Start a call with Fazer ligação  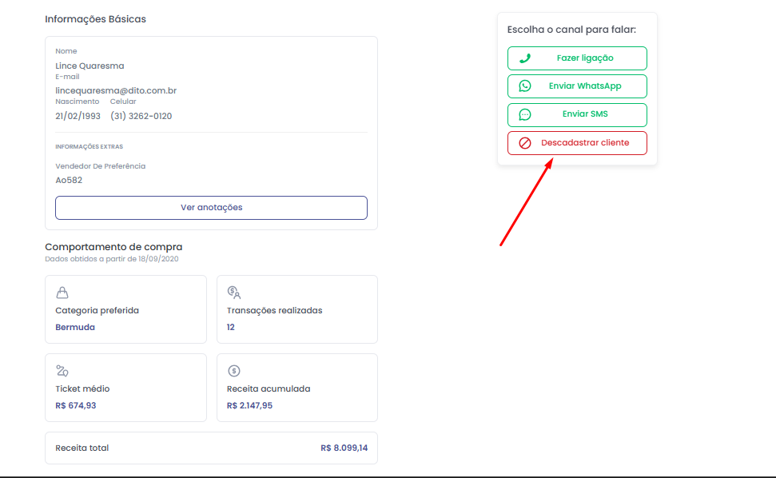pyautogui.click(x=577, y=58)
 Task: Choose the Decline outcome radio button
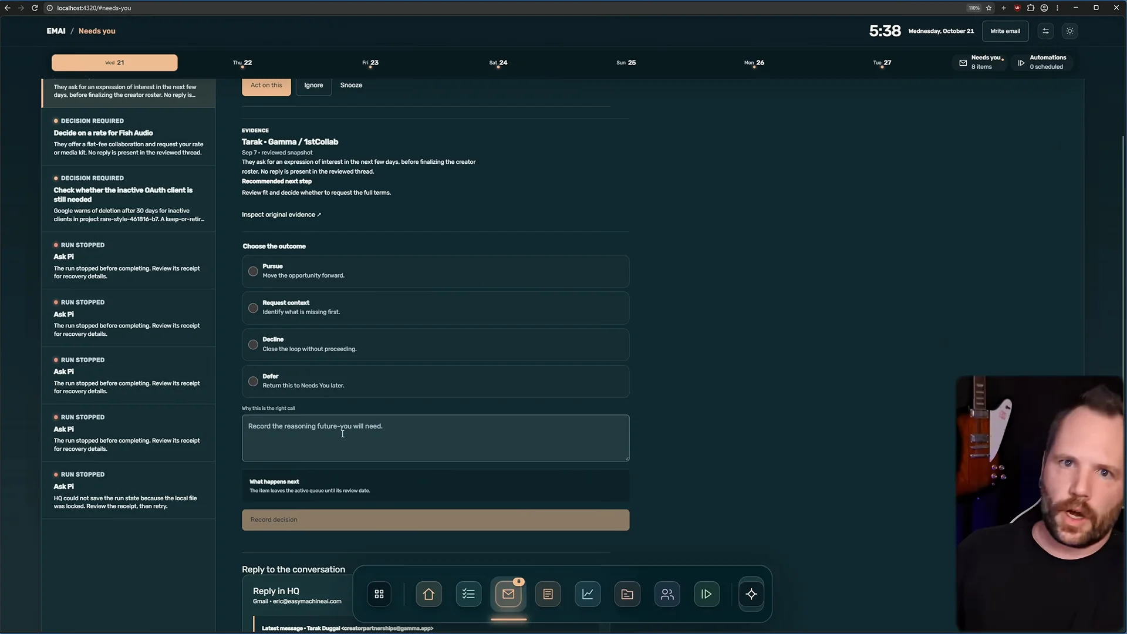coord(253,345)
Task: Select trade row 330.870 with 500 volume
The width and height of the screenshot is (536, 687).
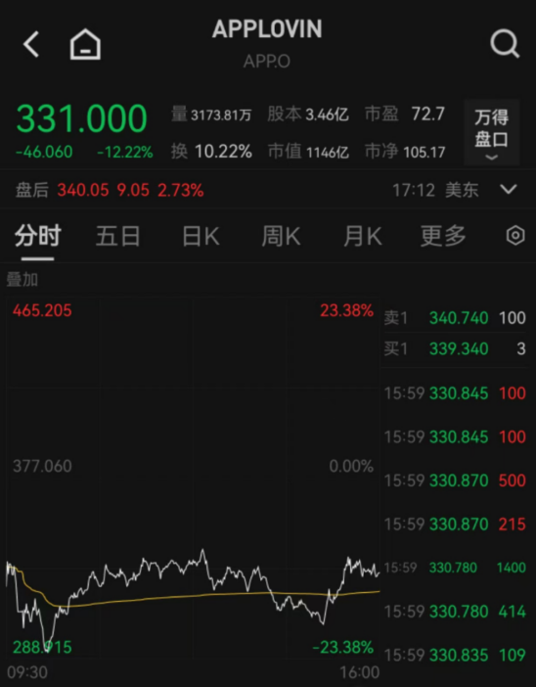Action: coord(455,481)
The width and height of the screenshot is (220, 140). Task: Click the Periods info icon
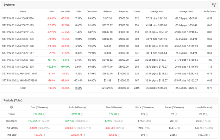[x=12, y=107]
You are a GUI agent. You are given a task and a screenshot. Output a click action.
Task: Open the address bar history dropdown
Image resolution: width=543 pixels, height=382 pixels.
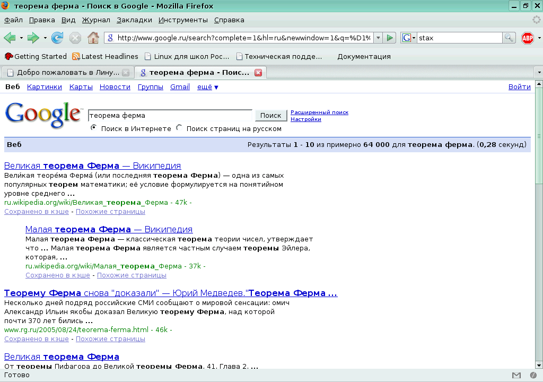point(378,38)
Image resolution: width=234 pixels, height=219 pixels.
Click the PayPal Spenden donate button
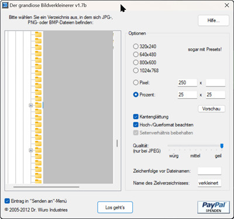tap(214, 207)
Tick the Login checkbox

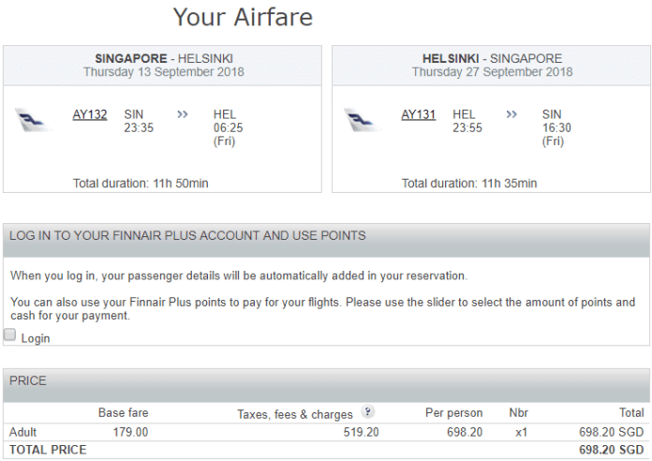tap(9, 335)
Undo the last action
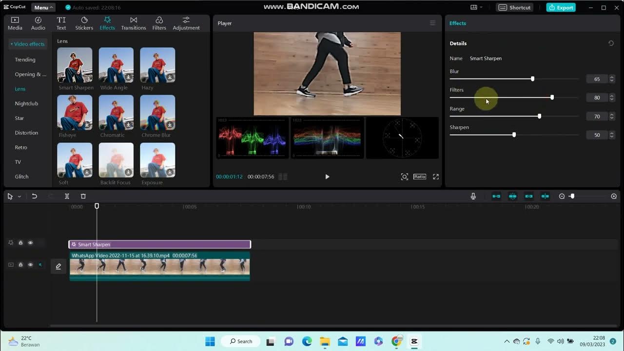The height and width of the screenshot is (351, 624). [34, 196]
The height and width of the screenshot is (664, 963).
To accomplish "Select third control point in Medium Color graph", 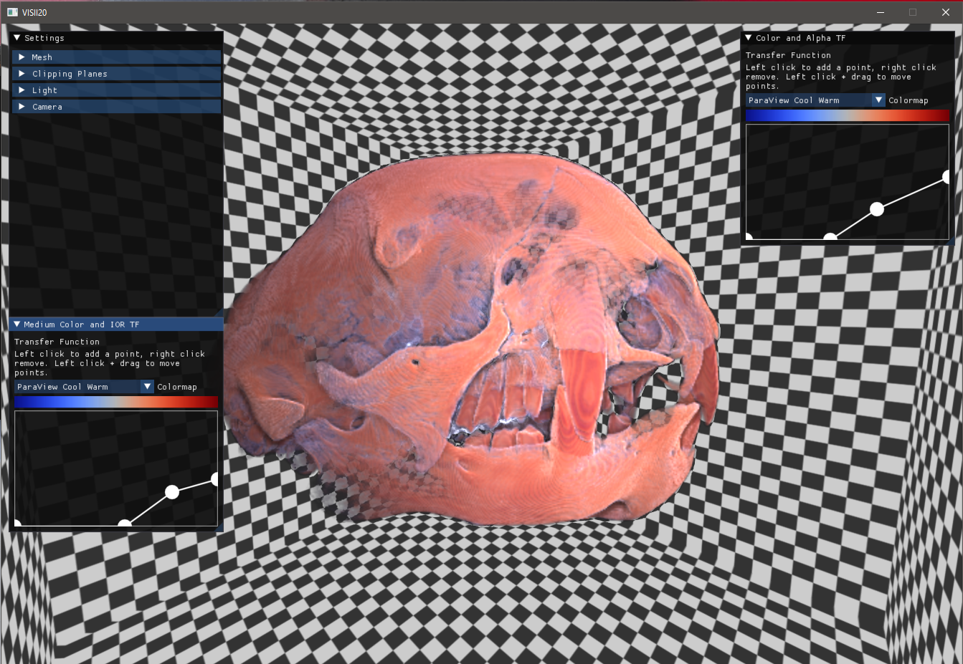I will [x=172, y=491].
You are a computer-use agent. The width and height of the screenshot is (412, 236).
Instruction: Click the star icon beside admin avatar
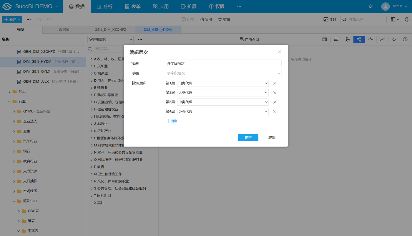(371, 6)
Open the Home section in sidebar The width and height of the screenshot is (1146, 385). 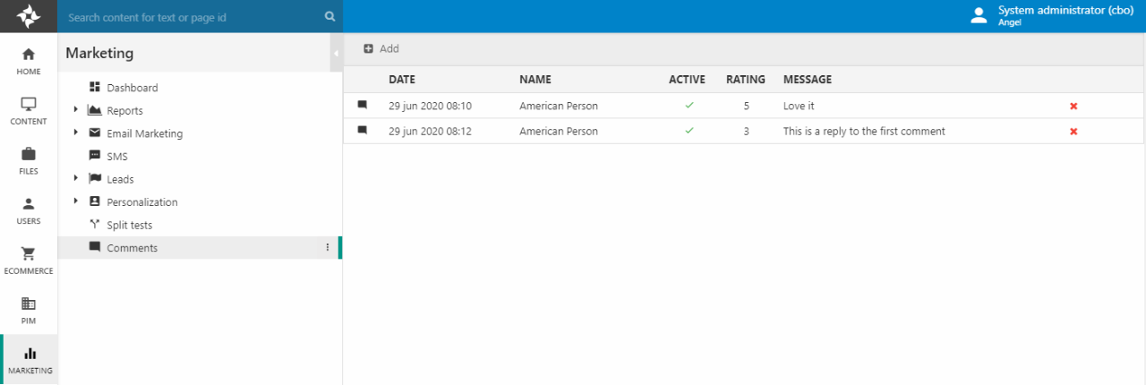29,61
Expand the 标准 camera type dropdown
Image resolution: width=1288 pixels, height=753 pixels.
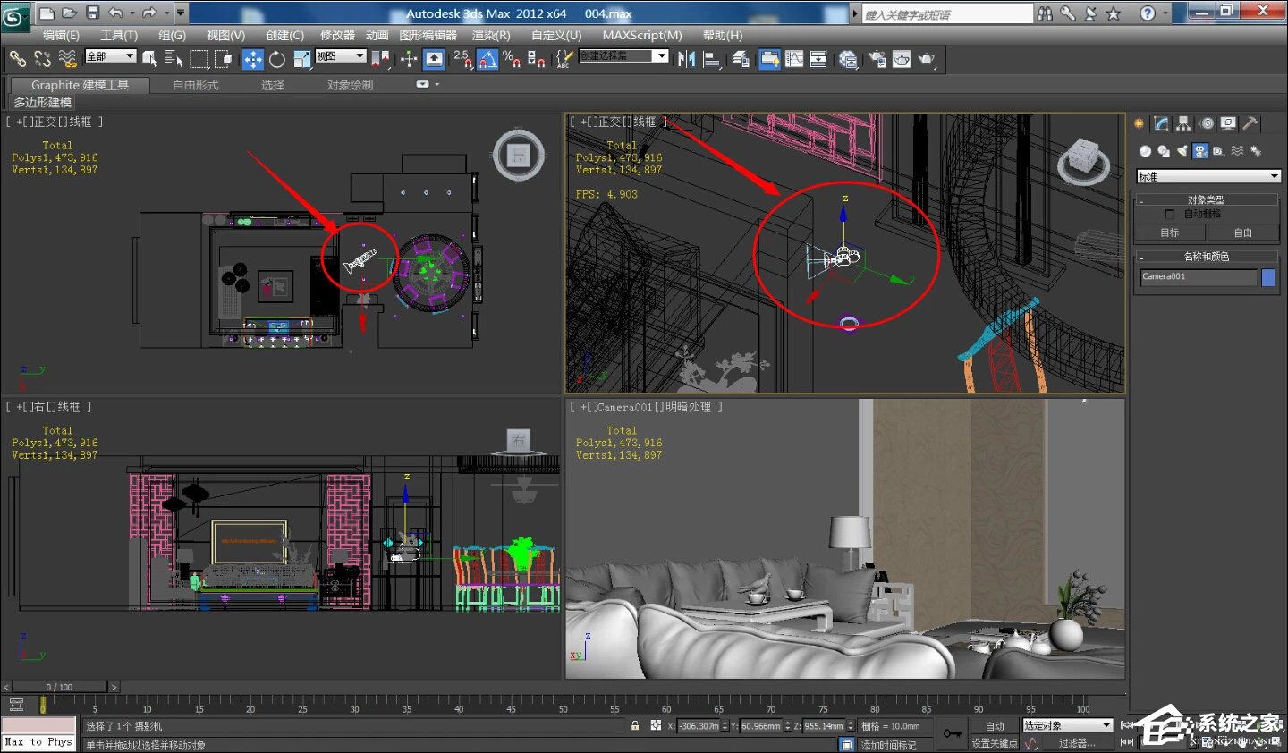(x=1208, y=176)
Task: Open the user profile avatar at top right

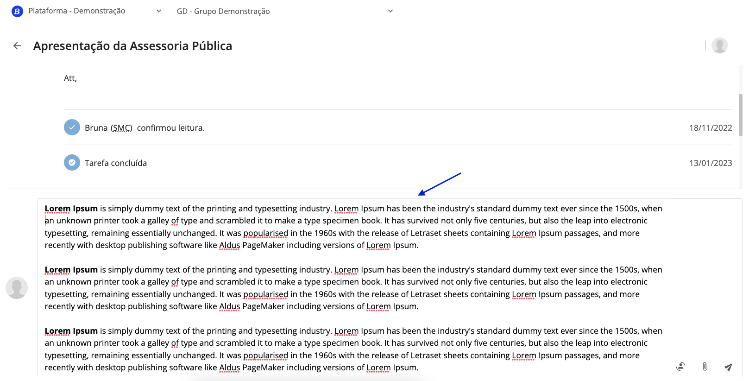Action: point(719,45)
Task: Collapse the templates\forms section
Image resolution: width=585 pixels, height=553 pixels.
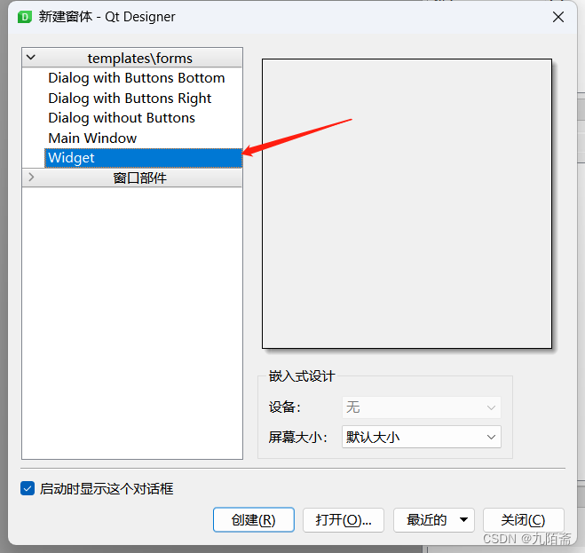Action: [31, 58]
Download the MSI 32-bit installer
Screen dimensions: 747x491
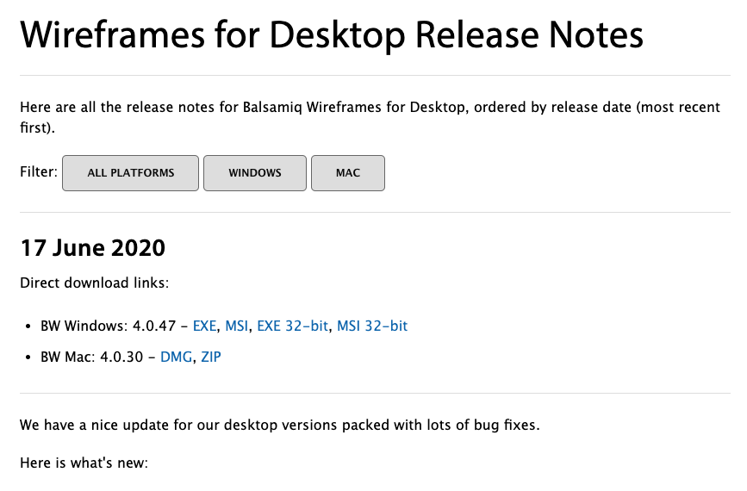(372, 326)
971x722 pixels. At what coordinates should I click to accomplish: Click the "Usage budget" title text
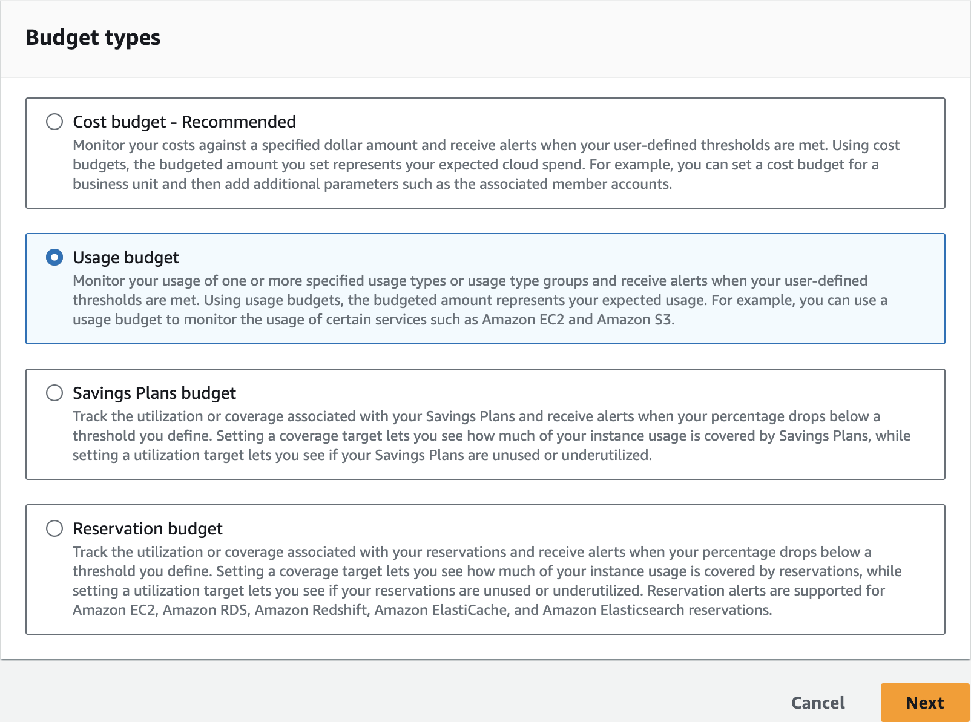[126, 257]
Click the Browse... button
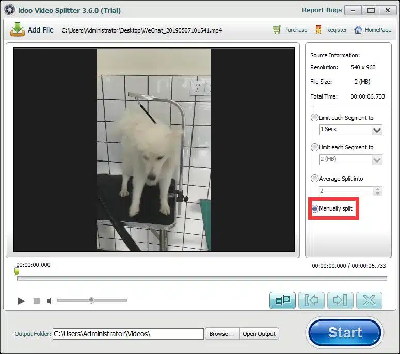 222,333
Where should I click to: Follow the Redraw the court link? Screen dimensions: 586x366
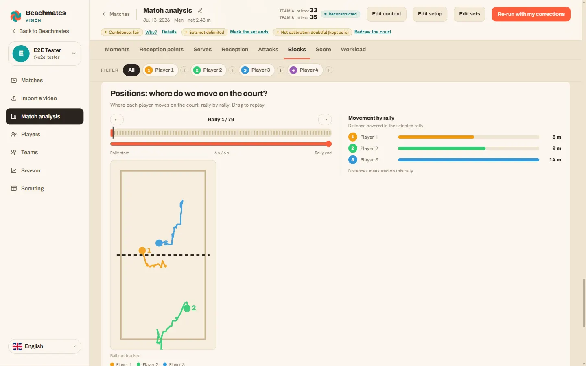373,32
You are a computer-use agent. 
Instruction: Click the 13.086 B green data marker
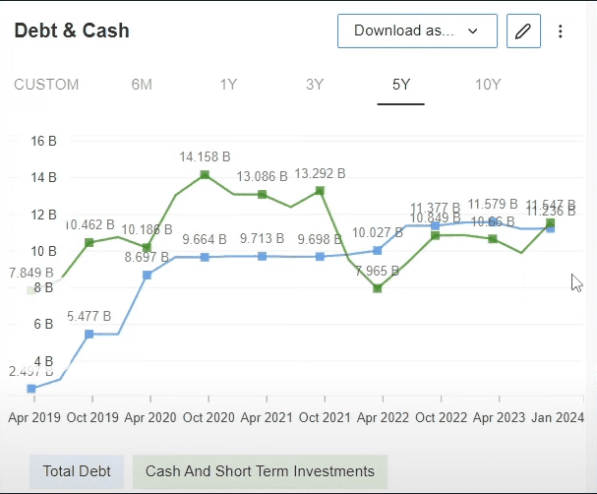(x=263, y=195)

********

» **Work order**
Only the lines from the one containing "971x722 pixels. At" through the last line of the data may appear in the answer, each given again exactly and with pictures left out.

» **Answer space**
971x722 pixels. At what coordinates should I click to accomplish: Click the "Usage budget" title text
[126, 257]
Click the Browse... button
 222,333
Where should I click to: Follow the Redraw the court link? Screen dimensions: 586x366
373,32
You are a computer-use agent. 
Instruction: Click the 13.086 B green data marker
(x=263, y=195)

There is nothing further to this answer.